Laos China
Chinese President Xi Jinping (right) greets Lao's Prime Minister Thongsing Thammavong before a meeting at the Great Hall of the People in Beijing, April 11, 2014. Reuters/ Parker Song

China and Laos announced closer military ties Wednesday, a development that coincides with China's growing investment in infrastructure and economic influence.

The Laotian defense minister met with Xu Qiliang, the vice chairman of the Central Military Commission, and other Chinese military officials Wednesday in Beijing to affirm increased cooperation between the two nations. The Laotian defense minister, Sengnuan Saiyalath, said, “Laos is willing to learn from China’s experiences in army building and further strengthen bilateral friendship and military relations,” according to China's state-run Global Times.

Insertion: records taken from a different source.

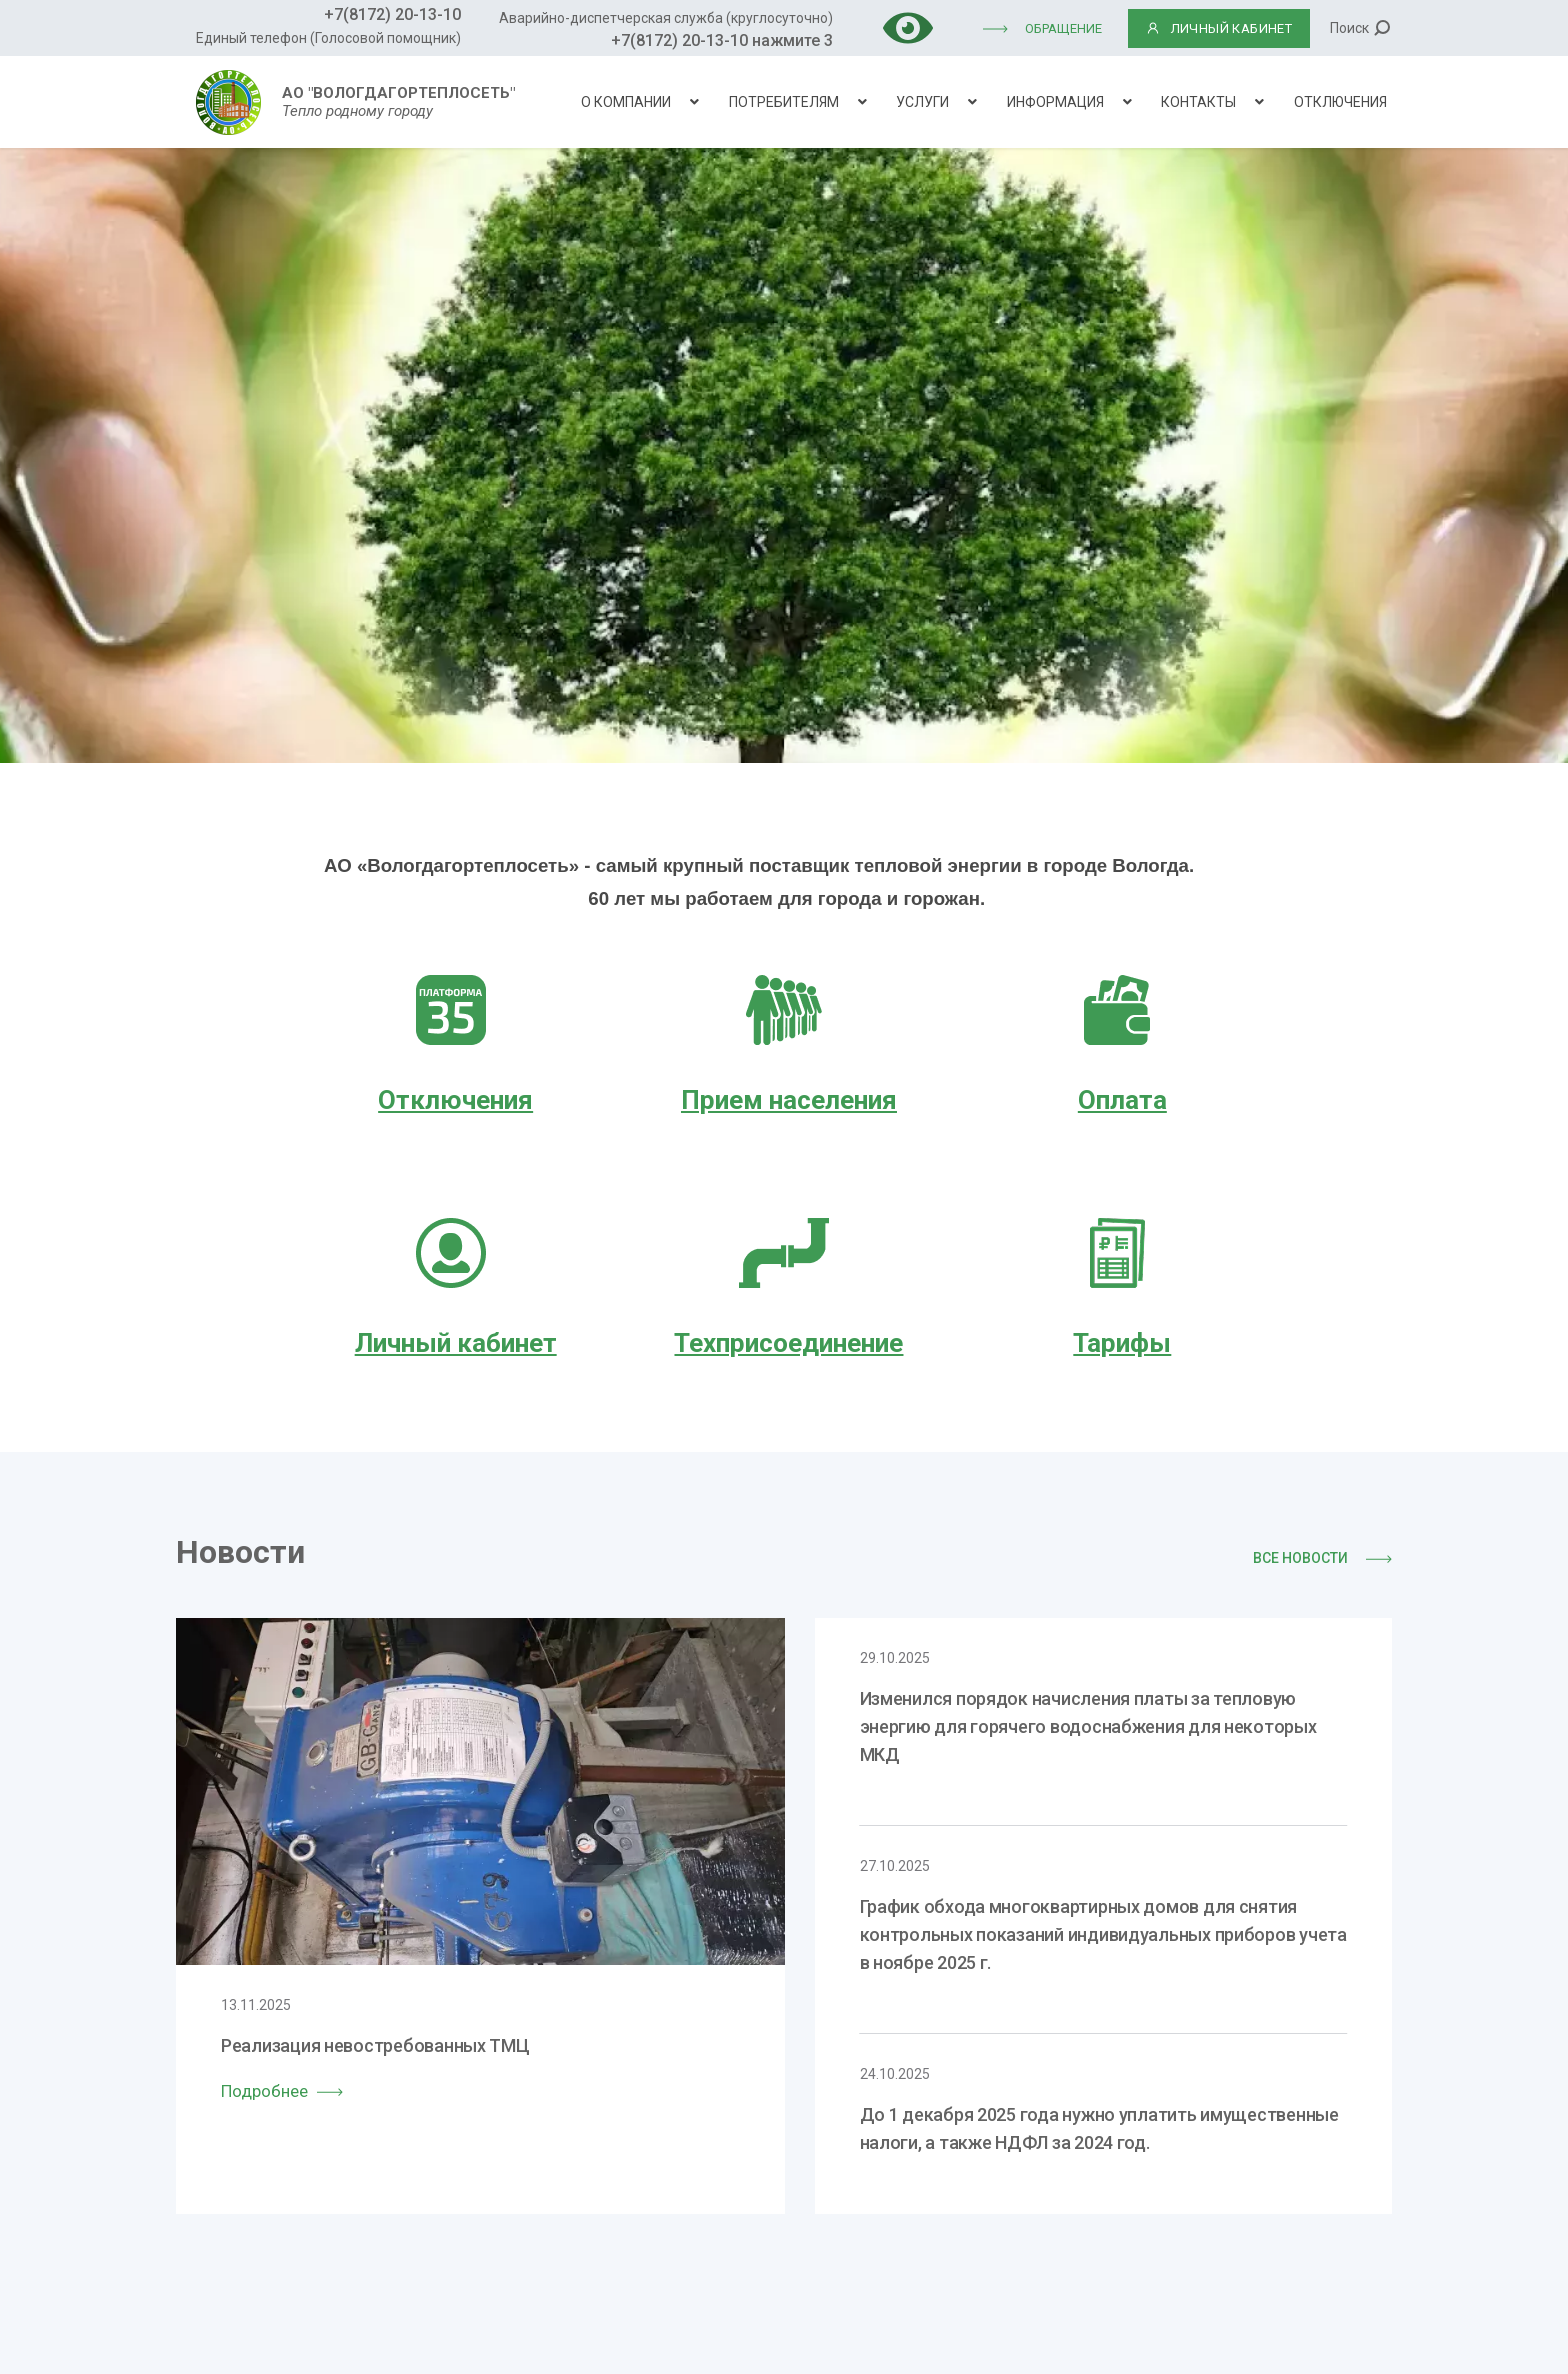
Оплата (1122, 1100)
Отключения (1340, 102)
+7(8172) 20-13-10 (392, 14)
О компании (626, 102)
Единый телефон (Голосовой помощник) (328, 38)
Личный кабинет (456, 1343)
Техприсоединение (788, 1343)
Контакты (1198, 102)
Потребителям (784, 102)
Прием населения (789, 1100)
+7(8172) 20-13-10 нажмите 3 (722, 40)
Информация (1055, 102)
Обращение (1063, 28)
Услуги (922, 102)
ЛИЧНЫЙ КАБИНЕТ (1219, 28)
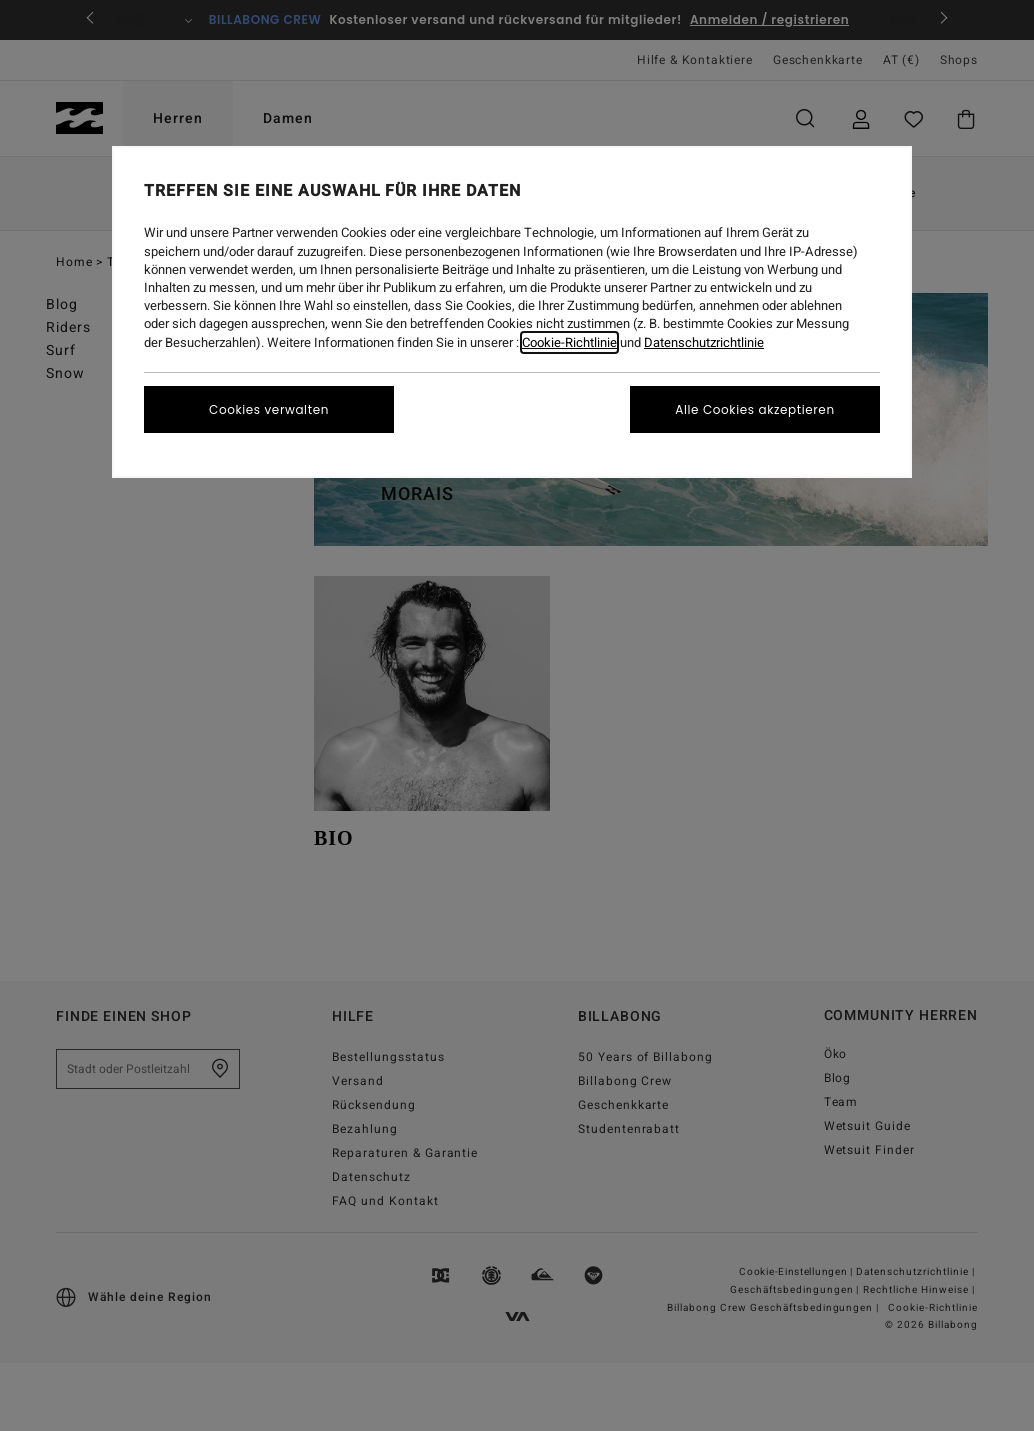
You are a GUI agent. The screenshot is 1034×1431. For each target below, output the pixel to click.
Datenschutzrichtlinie (704, 342)
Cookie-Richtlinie (569, 342)
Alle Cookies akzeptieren (754, 409)
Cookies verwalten (269, 409)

The warming military ties are the latest move linking Vientiane, the capital of Laos, and Beijing. China’s so-called belt-and-road infrastructure plan, which would link China and Laos by railway, is a key to Laos’ socio-economic development. “Lao transport infrastructure, including road, water, air and railway, are lagging behind other countries,” Lattanamany Khounnyvong, Lao vice minister of Public Works and Transport told Xinhua. “I totally support the [Chinese] initiative as good transport infrastructure and transport connectivity with other countries are key to national development,” he said, adding that the project will turn landlocked Laos into a “land-linked country.”

However, analysts warned that the budding relations may be too lopsided, with Laos using natural resources and mineral-rich land as collateral, working mostly in China’s favor.

“It's all part of both China’s push to develop its trading route southward and improve the infrastructure,” Carl Thayer, a defense analyst at the University of New South Wales, told Voice of America. “You have steady accretion of China -- the high-speed rail makes Laos go heavily into debt for concession loans.”

Laotian Armed Forces Over Time | FindTheData

Though China has been expanding into Thailand, Myanmar and Cambodia, as well, experts said Laos is most likely to be dwarfed by China’s influence.

“Of the countries involved, Laos is most at risk of coming under China’s domination,” Thitinan Pongsudhirak a political scientist at Chulalongkorn University in Thailand, also told VOA. “Laos is a small country, small economy and China is not afraid to make the mainland Southeast Asia space into its own backyard. It’s doing that now.”